[Stored data entries]
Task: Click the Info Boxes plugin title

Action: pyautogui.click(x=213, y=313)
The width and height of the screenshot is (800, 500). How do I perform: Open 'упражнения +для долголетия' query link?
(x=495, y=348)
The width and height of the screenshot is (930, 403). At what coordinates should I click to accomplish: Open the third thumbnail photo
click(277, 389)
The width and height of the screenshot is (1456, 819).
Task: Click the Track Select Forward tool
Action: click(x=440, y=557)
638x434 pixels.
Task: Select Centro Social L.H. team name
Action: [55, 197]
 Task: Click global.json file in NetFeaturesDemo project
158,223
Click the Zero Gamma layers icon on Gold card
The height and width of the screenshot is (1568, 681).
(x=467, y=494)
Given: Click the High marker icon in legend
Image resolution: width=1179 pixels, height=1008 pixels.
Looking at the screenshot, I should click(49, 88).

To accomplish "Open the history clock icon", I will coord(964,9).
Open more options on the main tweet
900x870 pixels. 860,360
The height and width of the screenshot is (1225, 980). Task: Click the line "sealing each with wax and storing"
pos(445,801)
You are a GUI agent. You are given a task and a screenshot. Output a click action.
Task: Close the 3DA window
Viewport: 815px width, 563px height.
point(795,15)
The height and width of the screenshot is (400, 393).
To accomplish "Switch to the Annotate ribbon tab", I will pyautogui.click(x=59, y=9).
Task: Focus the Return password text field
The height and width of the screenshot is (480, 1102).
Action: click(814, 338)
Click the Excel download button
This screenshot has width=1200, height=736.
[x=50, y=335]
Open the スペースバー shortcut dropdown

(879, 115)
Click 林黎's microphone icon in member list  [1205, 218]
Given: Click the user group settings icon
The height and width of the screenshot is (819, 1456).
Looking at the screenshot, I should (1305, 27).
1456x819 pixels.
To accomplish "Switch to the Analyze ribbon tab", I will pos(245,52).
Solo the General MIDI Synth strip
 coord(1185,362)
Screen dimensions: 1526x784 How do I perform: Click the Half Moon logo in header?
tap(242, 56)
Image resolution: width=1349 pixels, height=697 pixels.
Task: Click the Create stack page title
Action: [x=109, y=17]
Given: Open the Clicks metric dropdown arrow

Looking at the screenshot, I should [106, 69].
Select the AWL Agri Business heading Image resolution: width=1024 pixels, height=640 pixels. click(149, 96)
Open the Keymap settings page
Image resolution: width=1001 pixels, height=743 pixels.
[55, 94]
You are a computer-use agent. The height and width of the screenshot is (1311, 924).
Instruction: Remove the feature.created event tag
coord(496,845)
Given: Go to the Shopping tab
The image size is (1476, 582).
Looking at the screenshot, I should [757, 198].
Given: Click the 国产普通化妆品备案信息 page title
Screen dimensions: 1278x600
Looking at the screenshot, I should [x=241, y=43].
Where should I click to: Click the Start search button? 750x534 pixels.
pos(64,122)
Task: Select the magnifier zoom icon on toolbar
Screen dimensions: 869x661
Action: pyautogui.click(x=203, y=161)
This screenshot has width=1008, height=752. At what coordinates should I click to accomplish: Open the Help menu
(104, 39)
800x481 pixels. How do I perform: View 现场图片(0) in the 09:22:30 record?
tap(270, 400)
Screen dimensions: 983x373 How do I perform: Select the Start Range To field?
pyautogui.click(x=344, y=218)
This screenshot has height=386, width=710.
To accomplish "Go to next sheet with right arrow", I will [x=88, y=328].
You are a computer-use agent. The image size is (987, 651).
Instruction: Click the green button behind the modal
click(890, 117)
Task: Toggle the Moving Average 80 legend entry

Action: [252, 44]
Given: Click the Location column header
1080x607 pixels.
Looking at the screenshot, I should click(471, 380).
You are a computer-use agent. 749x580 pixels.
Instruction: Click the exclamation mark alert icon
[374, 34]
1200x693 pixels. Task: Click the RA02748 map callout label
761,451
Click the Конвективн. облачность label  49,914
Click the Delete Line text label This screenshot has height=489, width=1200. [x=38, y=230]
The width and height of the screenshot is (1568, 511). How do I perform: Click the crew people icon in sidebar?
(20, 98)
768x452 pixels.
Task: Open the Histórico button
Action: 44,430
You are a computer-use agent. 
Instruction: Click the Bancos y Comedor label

Exercise details.
Transcribe all the entries, keeping each one exactly as it is.

Output of the exercise.
Task: Click the Info Boxes plugin title

Action: pyautogui.click(x=213, y=313)
The width and height of the screenshot is (800, 500). How do I perform: Open 'упражнения +для долголетия' query link?
(x=495, y=348)
The width and height of the screenshot is (930, 403). At what coordinates should I click to accomplish: Open the third thumbnail photo
click(277, 389)
The width and height of the screenshot is (1456, 819).
Task: Click the Track Select Forward tool
Action: click(x=440, y=557)
638x434 pixels.
Task: Select Centro Social L.H. team name
Action: [55, 197]
 Task: Click global.json file in NetFeaturesDemo project
158,223
Click the Zero Gamma layers icon on Gold card
The height and width of the screenshot is (1568, 681).
(x=467, y=494)
Given: Click the High marker icon in legend
Image resolution: width=1179 pixels, height=1008 pixels.
Looking at the screenshot, I should click(49, 88).

To accomplish "Open the history clock icon", I will coord(964,9).
Open more options on the main tweet
900x870 pixels. 860,360
The height and width of the screenshot is (1225, 980). Task: Click the line "sealing each with wax and storing"
pos(445,801)
You are a GUI agent. You are given a task and a screenshot. Output a click action.
Task: Close the 3DA window
Viewport: 815px width, 563px height.
point(795,15)
The height and width of the screenshot is (400, 393).
To accomplish "Switch to the Annotate ribbon tab", I will pyautogui.click(x=59, y=9).
Task: Focus the Return password text field
The height and width of the screenshot is (480, 1102).
Action: click(814, 338)
Click the Excel download button
This screenshot has width=1200, height=736.
[x=50, y=335]
Open the スペースバー shortcut dropdown

(879, 115)
Click 林黎's microphone icon in member list  [1205, 218]
Given: Click the user group settings icon
The height and width of the screenshot is (819, 1456).
Looking at the screenshot, I should (1305, 27).
1456x819 pixels.
To accomplish "Switch to the Analyze ribbon tab", I will pos(245,52).
Solo the General MIDI Synth strip
 coord(1185,362)
Screen dimensions: 1526x784 How do I perform: Click the Half Moon logo in header?
tap(242, 56)
Image resolution: width=1349 pixels, height=697 pixels.
Task: Click the Create stack page title
Action: [x=109, y=17]
Given: Open the Clicks metric dropdown arrow

Looking at the screenshot, I should [106, 69].
Select the AWL Agri Business heading Image resolution: width=1024 pixels, height=640 pixels. click(149, 96)
Open the Keymap settings page
Image resolution: width=1001 pixels, height=743 pixels.
[55, 94]
You are a computer-use agent. The height and width of the screenshot is (1311, 924).
Instruction: Remove the feature.created event tag
coord(496,845)
Given: Go to the Shopping tab
The image size is (1476, 582).
Looking at the screenshot, I should [757, 198].
Given: Click the 国产普通化妆品备案信息 page title
Screen dimensions: 1278x600
Looking at the screenshot, I should [x=241, y=43].
Where should I click to: Click the Start search button? 750x534 pixels.
pos(64,122)
Task: Select the magnifier zoom icon on toolbar
Screen dimensions: 869x661
Action: pyautogui.click(x=203, y=161)
This screenshot has width=1008, height=752. At what coordinates should I click to accomplish: Open the Help menu
(104, 39)
800x481 pixels. How do I perform: View 现场图片(0) in the 09:22:30 record?
tap(270, 400)
Screen dimensions: 983x373 How do I perform: Select the Start Range To field?
pyautogui.click(x=344, y=218)
This screenshot has height=386, width=710.
To accomplish "Go to next sheet with right arrow", I will [x=88, y=328].
You are a computer-use agent. The image size is (987, 651).
Instruction: Click the green button behind the modal
click(890, 117)
Task: Toggle the Moving Average 80 legend entry

Action: [252, 44]
Given: Click the Location column header
1080x607 pixels.
Looking at the screenshot, I should click(471, 380).
You are a computer-use agent. 749x580 pixels.
Instruction: Click the exclamation mark alert icon
[374, 34]
1200x693 pixels. Task: Click the RA02748 map callout label
761,451
Click the Конвективн. облачность label  49,914
Click the Delete Line text label This screenshot has height=489, width=1200. [x=38, y=230]
The width and height of the screenshot is (1568, 511). How do I perform: Click the crew people icon in sidebar?
(20, 98)
768x452 pixels.
Task: Open the Histórico button
Action: 44,430
You are a computer-use agent. 
Instruction: Click the Bancos y Comedor label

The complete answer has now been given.